Au-delà de l’opération technique, il s’agit d’un véritable outil stratégique pour le financement des PME africaines et pour la consolidation des institutions financières régionales. En permettant de libérer les souscriptions des États sans alourdir la dette des banques régionales, la BADEA contribue à renforcer l’écosystème financier du continent et à créer un effet multiplicateur sur l’investissement productif.
Ce mécanisme, par son originalité et son efficacité, peut servir de référence et de source d’inspiration pour toute institution de développement intéressée à mobiliser de nouvelles ressources en capital. Il témoigne d’une Afrique capable de proposer ses propres solutions, adaptées à ses besoins et à ses ambitions, dans la droite ligne de l’Agenda 2063 et de la ZLECAf.
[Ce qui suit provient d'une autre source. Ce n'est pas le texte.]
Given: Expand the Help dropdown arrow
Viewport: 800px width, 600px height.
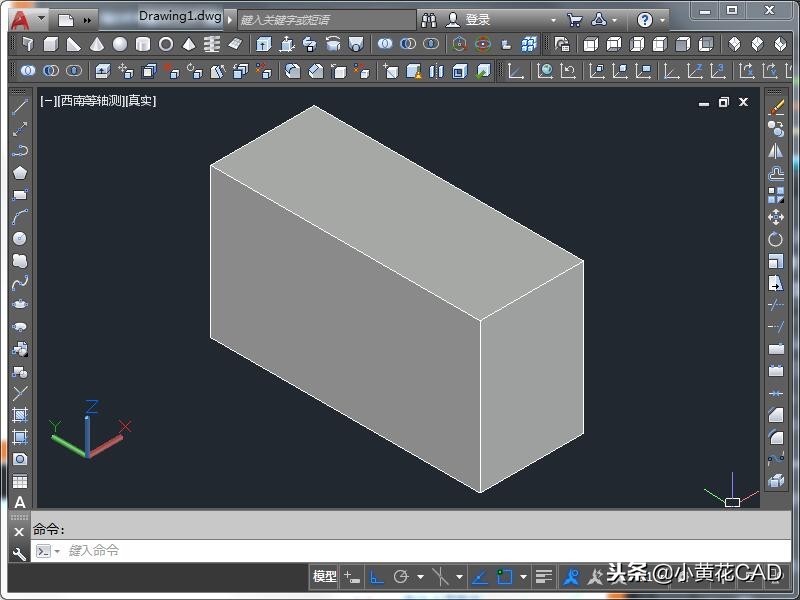Looking at the screenshot, I should (663, 19).
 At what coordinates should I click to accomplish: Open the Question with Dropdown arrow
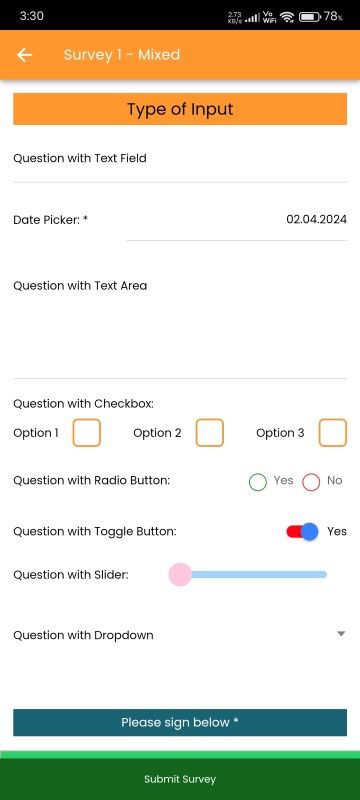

En outre, les lois sur le contenu local adoptées par de nombreux pays africains offrent aux PME des opportunités extraordinaires pour contribuer à la réalisation des grands projets d’infrastructures dont le continent a besoin, mais aussi pour générer des emplois, créer des richesses et accroître les recettes fiscales des États. En définitive, l’expérience de la BADEA confirme qu’il est possible d’allier innovation, rigueur et vision stratégique pour soutenir la croissance inclusive, renforcer les institutions financières africaines et donner aux PME le rôle moteur qui leur revient dans le développement économique du continent.
*À propos de l’auteur
Dr Mohamed H’Midouche, ancien haut responsable de la Banque Africaine de Développement (BAD), est CEO d’Inter Africa Capital Group, auteur et consultant international.